## Problem details
In full and unchanged, set down the entries that follow, with no images.

## Record excerpts

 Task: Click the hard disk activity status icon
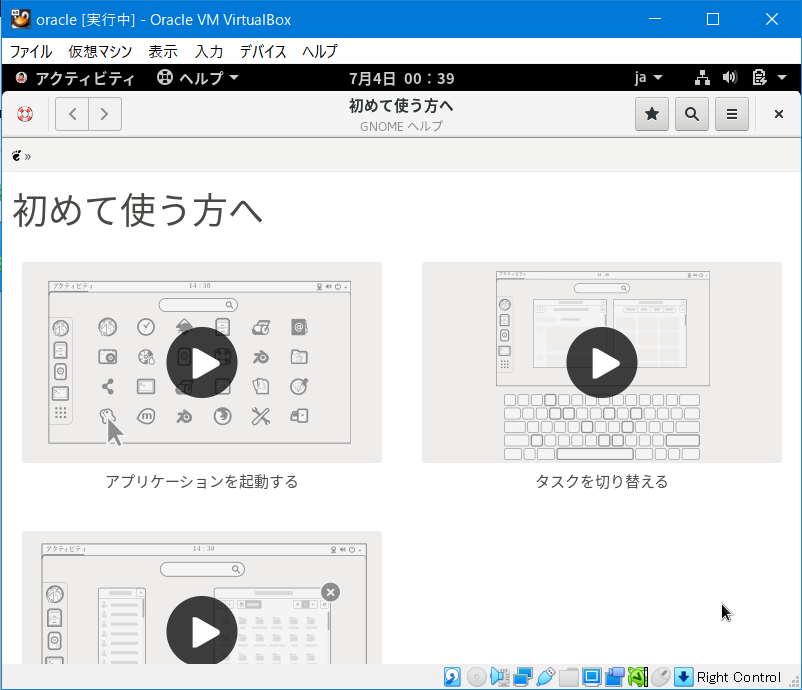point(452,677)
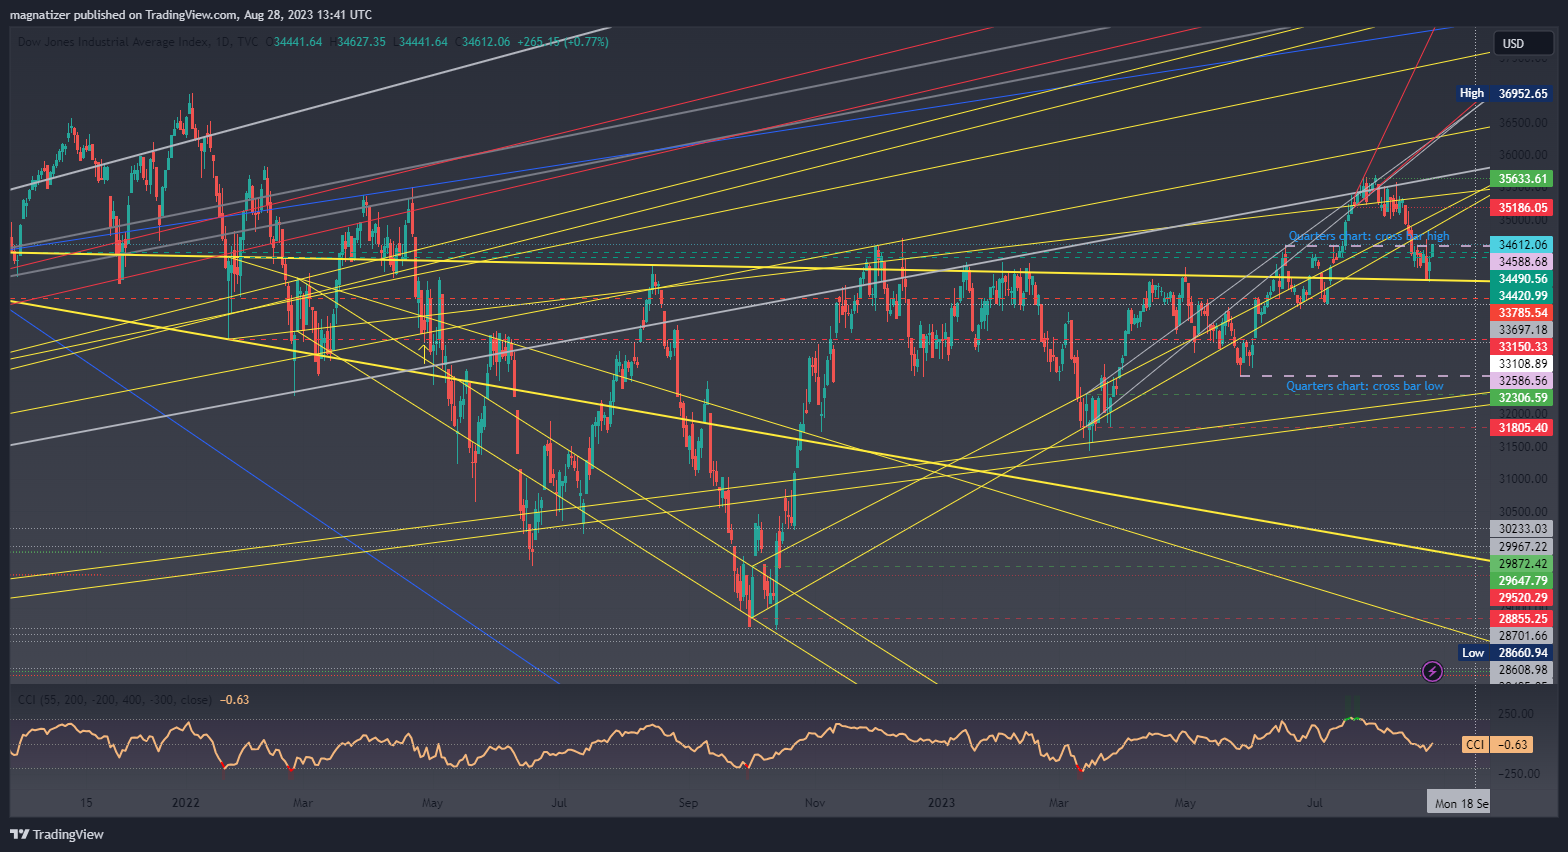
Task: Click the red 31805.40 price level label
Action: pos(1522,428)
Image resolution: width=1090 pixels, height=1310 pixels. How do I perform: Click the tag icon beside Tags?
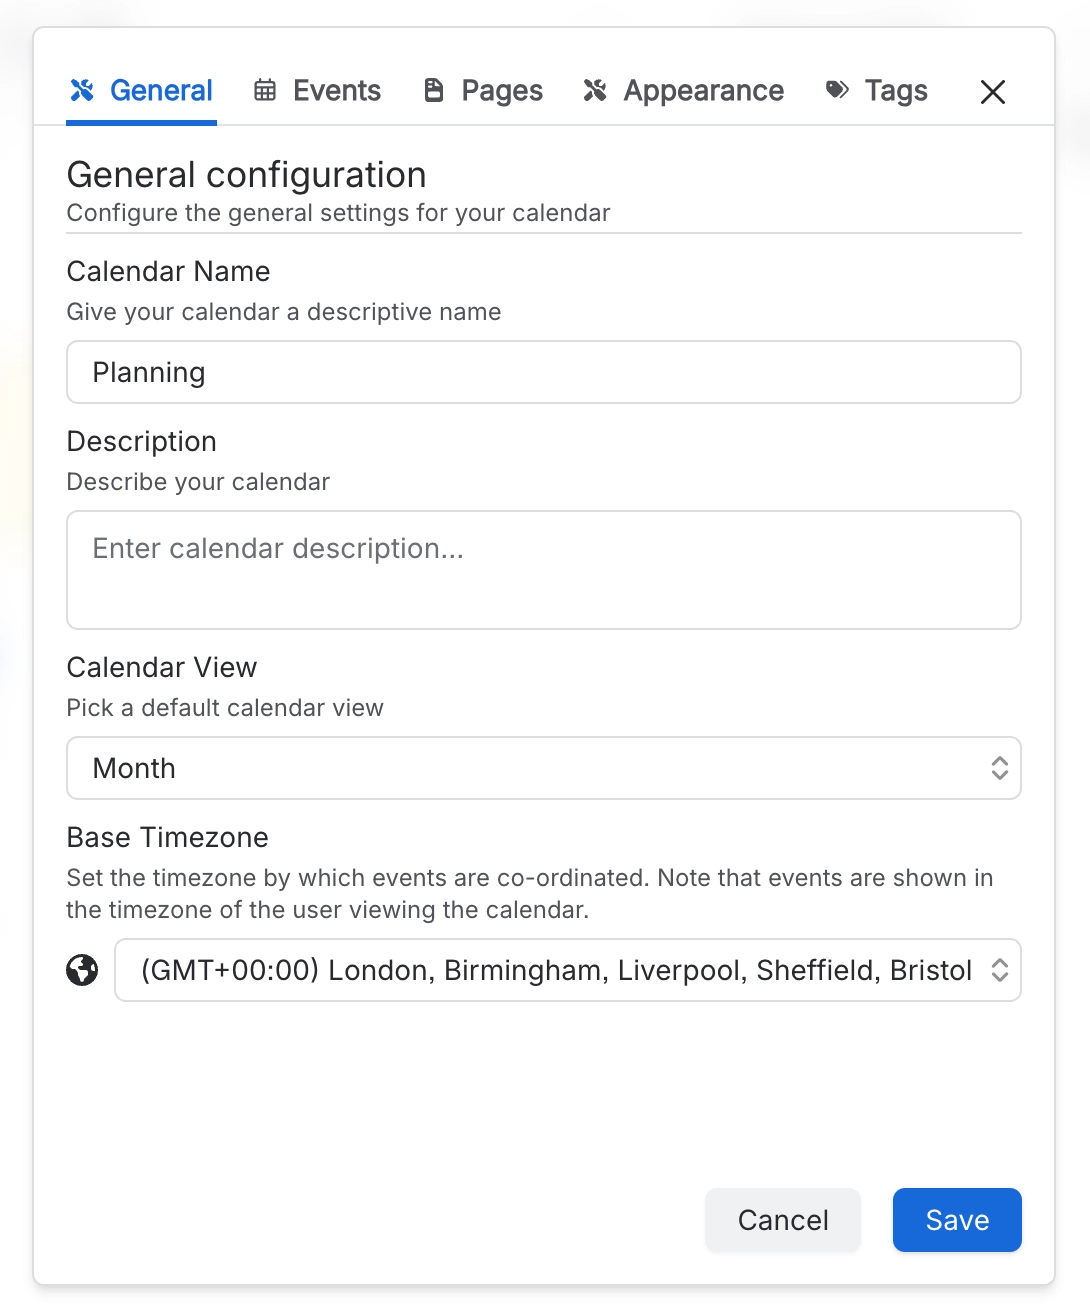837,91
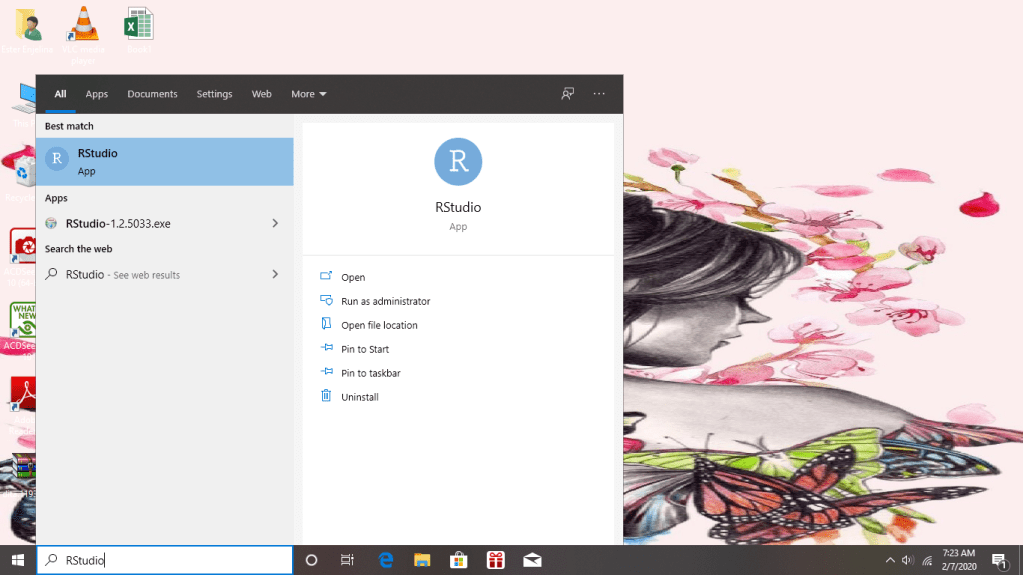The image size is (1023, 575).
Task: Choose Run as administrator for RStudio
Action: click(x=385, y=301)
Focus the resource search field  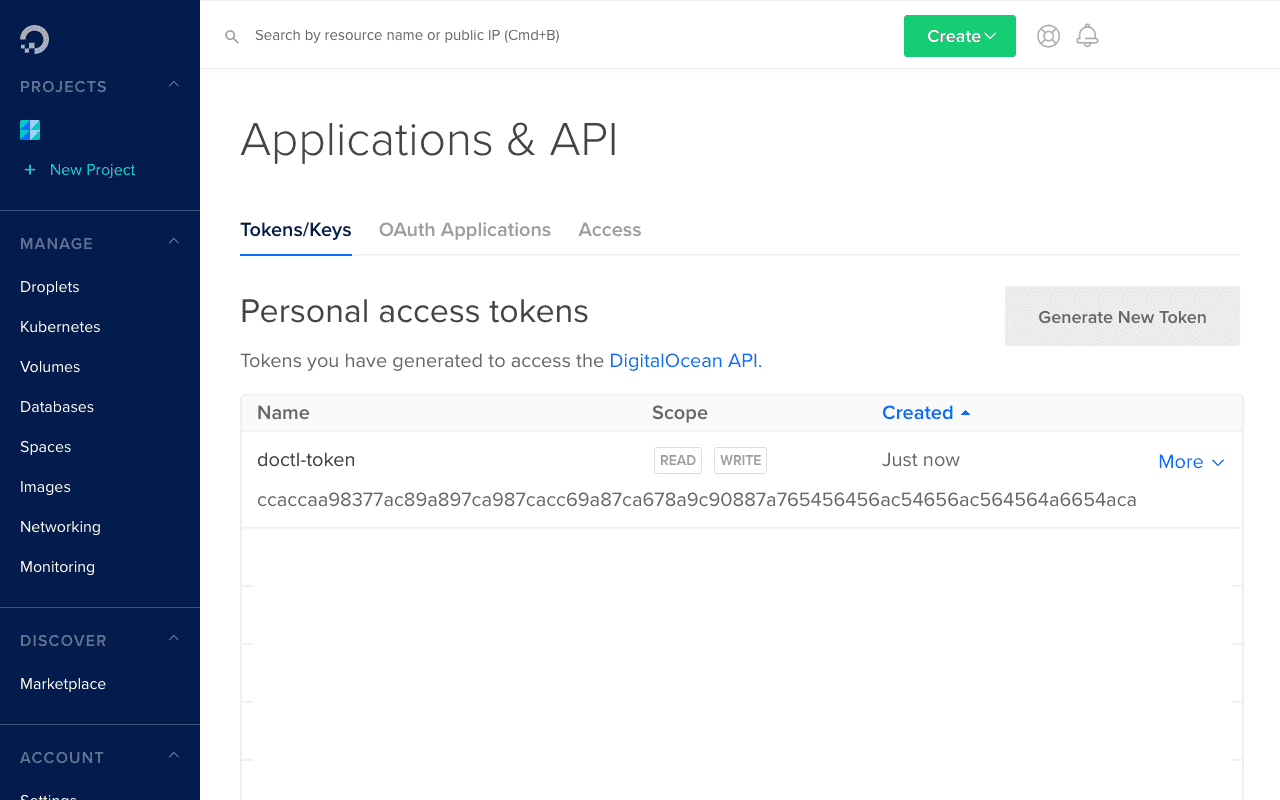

## Written reply
 Task: Click the hard disk activity status icon
point(452,677)
Task: Click the red 31805.40 price level label
Action: pos(1522,428)
Image resolution: width=1090 pixels, height=1310 pixels. How do I perform: Click the tag icon beside Tags?
837,91
The image size is (1023, 575).
Task: Choose Run as administrator for RStudio
Action: click(x=385, y=301)
Focus the resource search field  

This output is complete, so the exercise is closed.